--- Start of Excerpted passage ---
Controversy in the “Castle”

by Alyssa DesRochers, Institutional History Division Intern on November 10, 2011

The fierce argument over black slavery in the United States brought contention and hostility to Washington, DC, during the Civil War. One of the main issues that sparked the war in April of 1861, it also caused disagreements among citizens of Washington, the capital city and political center of the nation. Joseph Henry, first Secretary of the Smithsonian, attempted to keep the Institution uninvolved in politics and focused on scientific pursuits. However, located in the heart of the capital, the Smithsonian could not escape the abolition debate. An 1861-1862 lecture series held in the Smithsonian Institution Building or “Castle” opened Henry and the Institution to accusations and criticism, despite Henry’s effort to avoid controversy.

Filled Lecture Hall in the Smithsonian Institution Building, by Unknown, Smithsonian Archives - History Div, SIA2011-2390 or 43804-K.

As the best auditorium in the city of Washington, the Smithsonian Lecture Hall was a highly sought after venue. The large room on the second floor of the “Castle,” seated two thousand people, and had been designed with optimal acoustics and sight lines. The hall was used for Smithsonian sponsored lectures, and was available for use by other organizations upon request. Henry decided who presented in the Lecture Hall and excluded speakers who addressed “any subject connected with sectarianism, discussions in Congress and the political questions of the day,” including divisive issues such as slavery and abolition. By limiting the content of the lectures, Henry intended to separate the Institution from partisan arguments, maintaining the Institution as a nonpolitical and unbiased organization.

Joseph Henry Portrait, by Ulke, Henry, Smithsonian Archives - History Div, 10191or AI-10191.
--- End of Excerpted passage ---
[The request] Continue the passage on the Smithsonian lecture series controversy, beginning immediately after its final line.
--- Start of Given entries ---
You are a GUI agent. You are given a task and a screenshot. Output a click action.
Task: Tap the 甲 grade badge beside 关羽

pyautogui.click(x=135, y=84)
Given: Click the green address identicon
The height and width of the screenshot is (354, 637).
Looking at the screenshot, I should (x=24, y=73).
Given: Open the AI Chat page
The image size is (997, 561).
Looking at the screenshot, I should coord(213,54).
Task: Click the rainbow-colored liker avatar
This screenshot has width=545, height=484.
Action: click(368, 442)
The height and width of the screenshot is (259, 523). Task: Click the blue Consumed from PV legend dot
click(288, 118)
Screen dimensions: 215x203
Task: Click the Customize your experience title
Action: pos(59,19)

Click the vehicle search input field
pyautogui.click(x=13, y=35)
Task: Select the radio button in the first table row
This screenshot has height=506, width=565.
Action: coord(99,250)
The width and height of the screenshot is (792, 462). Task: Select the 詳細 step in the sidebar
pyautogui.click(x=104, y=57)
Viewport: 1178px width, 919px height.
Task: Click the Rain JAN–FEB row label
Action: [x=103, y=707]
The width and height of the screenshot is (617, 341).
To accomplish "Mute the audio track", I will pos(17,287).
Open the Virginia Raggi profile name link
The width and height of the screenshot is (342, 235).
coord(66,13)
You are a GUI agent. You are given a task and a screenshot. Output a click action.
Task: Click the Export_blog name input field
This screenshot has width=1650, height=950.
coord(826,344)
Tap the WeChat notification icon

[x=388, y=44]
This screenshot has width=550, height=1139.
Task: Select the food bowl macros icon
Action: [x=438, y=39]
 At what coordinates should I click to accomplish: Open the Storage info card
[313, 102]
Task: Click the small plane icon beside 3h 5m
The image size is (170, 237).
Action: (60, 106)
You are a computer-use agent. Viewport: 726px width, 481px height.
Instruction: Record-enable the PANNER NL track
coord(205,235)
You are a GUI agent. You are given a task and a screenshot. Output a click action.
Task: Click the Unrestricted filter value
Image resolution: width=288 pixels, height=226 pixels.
--- End of Given entries ---
[Written response]
In 1861, a group of DC citizens formed the Washington Lecture Association (WLA) and petitioned Henry to use the Lecture Hall. Initially Henry denied their request, suspecting that the lecture series would be dominated by abolitionist speakers. Determined to secure the best venue in DC, the WLA applied again for use of the Lecture Hall in December of 1861. Though Henry denied them a second time, the WLA enlisted the help of their friends in government to convince Henry to relent. Among others, Representative Schuyler Colfax and Vice President Hannibal Hamlin, both Regents of the Smithsonian Institution, urged Henry to open the Lecture Hall to the WLA. Pressured by his own Board of Regents, Henry conceded.

With Henry’s reluctant permission, the WLA held its first lecture of the series on December 13, 1861. From the start, Henry insisted that the Smithsonian Institution be absolved of any connection with the WLA or the lecture topics. The inaugural speaker, writer and abolitionist Orestes A. Brownson, was introduced by WLA President John Pierpont, a clergyman and abolitionist poet. Pierpont opened this and all later lectures with Henry’s disclaimer, proclaiming “I am requested by Professor Henry to announce that the Smithsonian Institution is not in any way responsible for this course of lectures. I do so with pleasure and desire to add that the Washington Lecture Association is in no way responsible for the Smithsonian Institution.”; Washington newspapers that reported on the event noted that the hall filled with laughter at Henry’s expense.

Ralph Waldo Emerson, c. 1875, by Frederick Gutekunst, photograph, National Portrait Gallery, Object number: NPG.77.171.

Including Brownson’s, the WLA presented twenty-two lectures from December 1861 to April 1862. In total, twenty of the twenty-two speakers were known abolitionists, and even the nonpolitical lecturers focused on the issue of slavery. The WLA included Ralph Waldo Emerson, the writer and philosopher, in the series as a literary speaker to mollify Henry’s worry that the series would only feature abolitionists, but even Emerson concentrated on the topic of abolitionism. When the WLA proposed that Frederick Douglass, the leading African American abolitionist, conclude the series, an irritated Henry forbade it.

Frederick Douglass, 1876, by George Kendall Warren, photograph, National Portrait Gallery, Object number: NPG.80.282.

DC newspapers printed advertisements for the lecture series and reports on the proceedings following each speaker. These reports, which often contained a full transcript of the speeches, exposed the true abolitionist bent of the lectures. Some papers criticized Henry for trying to censor the topics of public speakers and supported Pierpont, who claimed that the WLA did not and would not “previously drill” the speakers on their topics. Other papers defended Henry, writing that the WLA had “deceived, imposed upon, [and] badly treated” him. The lectures thrust Henry and the Smithsonian into the public spotlight, and the attention implicated that the Institution was associated with the abolitionist speakers. Throughout the series, an uncomfortable Henry required that the Smithsonian be frequently and undeniably relinquished of all responsibility for the lectures.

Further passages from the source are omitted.